Optimum Design Of Steel Construction Of Large-span Spatial Lattice Shell Based On Discrete Variables

Reducing the structure's weight and designing the more lighting and steadying structure is an important research aim in the field of construction. Evidently, the structural optimum design is adopted and used by designers.The engineering structure design may be classed into the traditional design and the optimum design.In this thesis the mechanical analysis of a spatial reticulated steel truss is studied. The aim is to modify the original design of the steel truss by an optimum method so that the new scheme of the truss can save engineering cost. By optimization analysis, the construction's weight is reduced, while construction's security is satisfied.The main work of the present paper are summarized as follows:1,the large-scale software ANSYS was used to analyze the strength and stability of the steel truss. From the computed result, it is found that the stresses of some members in the primary design didn't satisfy the allowable stress.2,For the large-span spatial lattice shell structure, the areas of all steel member sections, which are all standard tube shapes, were taken as the design variables. The total weight of the structure was considered as the objective function and was optimized in accordance with the stress ratio method in the full stress method. The constrain conditions such as strength, rigid, stability, cross section dimensions of all members were also considered to satisfy the national design codes.

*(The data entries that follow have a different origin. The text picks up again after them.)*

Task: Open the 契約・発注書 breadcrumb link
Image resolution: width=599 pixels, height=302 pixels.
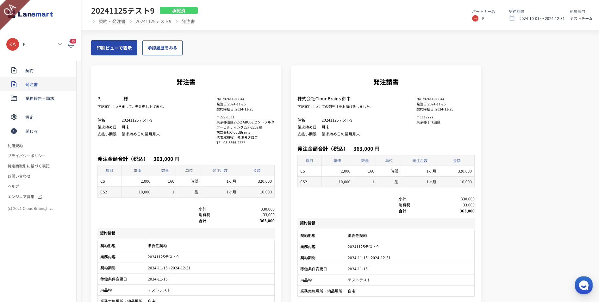Action: [112, 22]
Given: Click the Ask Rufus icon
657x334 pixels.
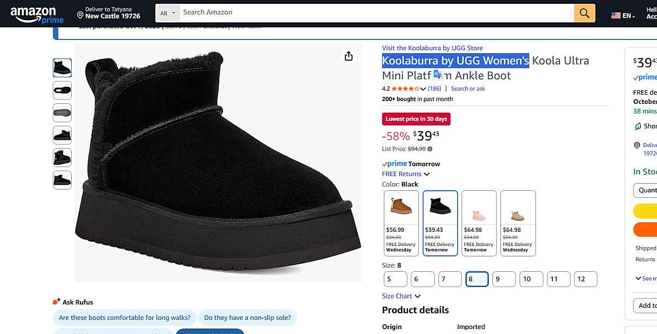Looking at the screenshot, I should click(56, 302).
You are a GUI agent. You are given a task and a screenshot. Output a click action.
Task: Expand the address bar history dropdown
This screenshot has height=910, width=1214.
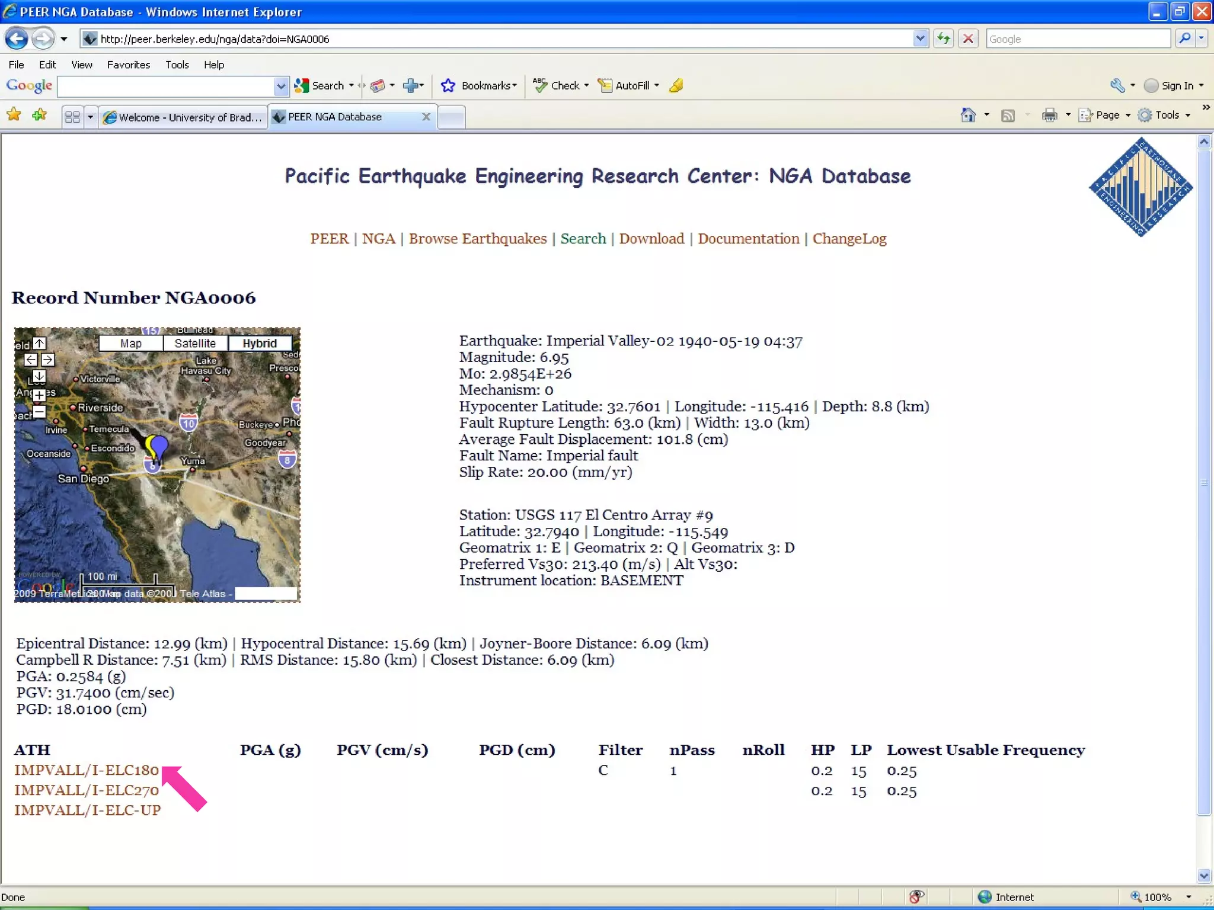(x=920, y=39)
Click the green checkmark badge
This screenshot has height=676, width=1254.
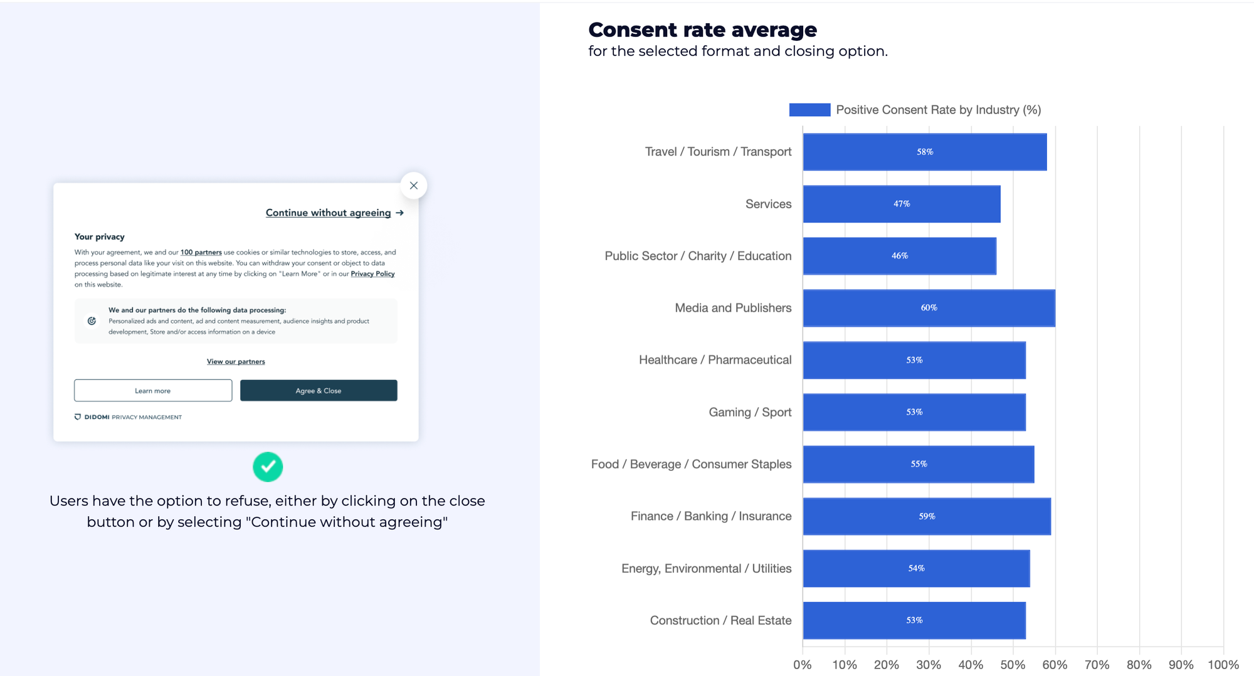click(268, 467)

By using the APDL language, the optimization design programs was written and combined with ANSYS. Therefore, the reliability of program is improved and the applicability of ANSYS is enlarged. The optimization design program is combined with ANSYS to obtain the result of the optimum design of large-span spatial lattice shell.3,Furthermore, applying the computed program, the spatial lattice structure was studied and analyzed when some of members had been removed. The weight of construction had been obviously reduced while the optimum structure keeps the same functions as the original requirement.